(Stored data entries)
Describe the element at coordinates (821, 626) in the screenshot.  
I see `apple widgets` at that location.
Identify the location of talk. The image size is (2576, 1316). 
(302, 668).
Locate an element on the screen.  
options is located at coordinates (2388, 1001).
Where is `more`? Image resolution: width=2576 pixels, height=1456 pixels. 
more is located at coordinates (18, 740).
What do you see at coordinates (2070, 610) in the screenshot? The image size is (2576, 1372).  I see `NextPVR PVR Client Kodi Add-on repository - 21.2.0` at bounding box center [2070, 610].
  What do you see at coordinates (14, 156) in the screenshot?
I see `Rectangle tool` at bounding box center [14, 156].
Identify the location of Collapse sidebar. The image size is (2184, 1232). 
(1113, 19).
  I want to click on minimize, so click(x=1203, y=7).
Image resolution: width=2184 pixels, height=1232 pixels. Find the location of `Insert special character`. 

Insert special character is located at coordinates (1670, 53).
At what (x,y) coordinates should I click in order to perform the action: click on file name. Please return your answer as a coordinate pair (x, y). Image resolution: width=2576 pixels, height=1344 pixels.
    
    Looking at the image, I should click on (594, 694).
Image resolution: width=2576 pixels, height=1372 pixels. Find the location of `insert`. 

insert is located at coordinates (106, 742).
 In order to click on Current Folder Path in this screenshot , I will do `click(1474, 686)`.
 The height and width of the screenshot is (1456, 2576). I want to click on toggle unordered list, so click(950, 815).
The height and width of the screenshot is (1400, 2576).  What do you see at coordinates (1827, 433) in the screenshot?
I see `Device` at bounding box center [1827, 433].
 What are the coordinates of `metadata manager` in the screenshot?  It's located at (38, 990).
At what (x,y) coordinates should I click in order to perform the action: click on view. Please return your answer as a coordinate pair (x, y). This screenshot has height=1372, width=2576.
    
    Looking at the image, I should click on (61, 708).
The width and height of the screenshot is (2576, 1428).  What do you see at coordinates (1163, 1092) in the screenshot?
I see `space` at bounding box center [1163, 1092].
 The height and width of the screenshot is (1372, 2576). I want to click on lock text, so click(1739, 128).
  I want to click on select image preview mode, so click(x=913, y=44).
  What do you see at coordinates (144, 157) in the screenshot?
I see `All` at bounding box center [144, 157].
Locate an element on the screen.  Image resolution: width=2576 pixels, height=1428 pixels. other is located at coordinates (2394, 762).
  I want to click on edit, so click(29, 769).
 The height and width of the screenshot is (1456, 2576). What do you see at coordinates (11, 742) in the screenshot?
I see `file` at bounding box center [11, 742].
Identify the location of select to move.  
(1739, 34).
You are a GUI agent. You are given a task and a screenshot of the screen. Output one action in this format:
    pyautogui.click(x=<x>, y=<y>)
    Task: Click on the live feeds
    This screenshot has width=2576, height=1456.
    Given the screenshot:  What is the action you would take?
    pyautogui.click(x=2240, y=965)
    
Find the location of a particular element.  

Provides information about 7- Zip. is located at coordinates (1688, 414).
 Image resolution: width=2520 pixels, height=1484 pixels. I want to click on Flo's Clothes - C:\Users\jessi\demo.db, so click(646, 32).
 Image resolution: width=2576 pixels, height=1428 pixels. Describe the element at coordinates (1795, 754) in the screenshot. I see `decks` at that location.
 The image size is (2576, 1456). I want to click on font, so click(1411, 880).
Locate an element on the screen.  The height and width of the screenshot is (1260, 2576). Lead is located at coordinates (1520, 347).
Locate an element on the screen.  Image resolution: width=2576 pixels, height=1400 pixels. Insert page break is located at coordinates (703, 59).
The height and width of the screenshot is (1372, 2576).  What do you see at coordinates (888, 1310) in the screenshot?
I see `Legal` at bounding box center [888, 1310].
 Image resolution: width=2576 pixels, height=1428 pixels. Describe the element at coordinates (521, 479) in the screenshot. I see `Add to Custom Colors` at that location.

» REQUIRED WORK: Reproduce the entries word for word, everything from the very first line down to and including the line that contains "center [14, 156].".

» EXERCISE ANSWER:
Describe the element at coordinates (821, 626) in the screenshot.  
I see `apple widgets` at that location.
Identify the location of talk. The image size is (2576, 1316). 
(302, 668).
Locate an element on the screen.  
options is located at coordinates (2388, 1001).
Where is `more`? Image resolution: width=2576 pixels, height=1456 pixels. 
more is located at coordinates (18, 740).
What do you see at coordinates (2070, 610) in the screenshot? The image size is (2576, 1372).  I see `NextPVR PVR Client Kodi Add-on repository - 21.2.0` at bounding box center [2070, 610].
  What do you see at coordinates (14, 156) in the screenshot?
I see `Rectangle tool` at bounding box center [14, 156].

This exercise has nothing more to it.